Extrait présenté:
········
Une lueur dans la brume: ce beau plan de Février de Kamen Kalev, l'une des découvertes mémorables de cette année, pourrait servir de métaphore à la situation. | UFO Distribution
Aussi chamboulée qu'elle ait été, l'année 2021 aura pourtant été féconde en films mémorables. Il n'y a, à ce jour, aucune raison de s'inquiéter à propos de la créativité du cinéma, ici et ailleurs, dans la diversité des types de réalisations et de leurs origines.
Mais il y a assurément matière à s'inquiéter de leur possibilité d'être vus, et d'être vus dans des bonnes conditions, c'est-à-dire en salles. Et donc de l'avenir, à moyen terme, de cette fécondité.
Les films et leurs publics: deux faits
Le mode de diffusion des films et leur façon de rencontrer ou pas des spectateurs est l'un des trois phénomènes majeurs ayant marqué l'année qui s'achève. Il est, sur ce sujet, trop tôt pour tirer des conclusions, a fortiori pour faire des prédictions. Il faut seulement constater les deux faits significatifs du moment.
········
Données brutes:

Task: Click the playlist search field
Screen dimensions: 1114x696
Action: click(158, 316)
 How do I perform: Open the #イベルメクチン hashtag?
········
Objectif:
Réécrivez plus brièvement le paragraphe de l'extrait qui commence par « Le mode de diffusion des films », en gardant ses faits principaux. Le matériel est sans rapport avec l'extrait.

Réponse:
La diffusion des films et leur rencontre, ou non, avec le public figurent parmi les trois phénomènes majeurs de l'année qui s'achève. Il est trop tôt pour conclure ou prédire : on ne peut que constater les deux faits significatifs du moment.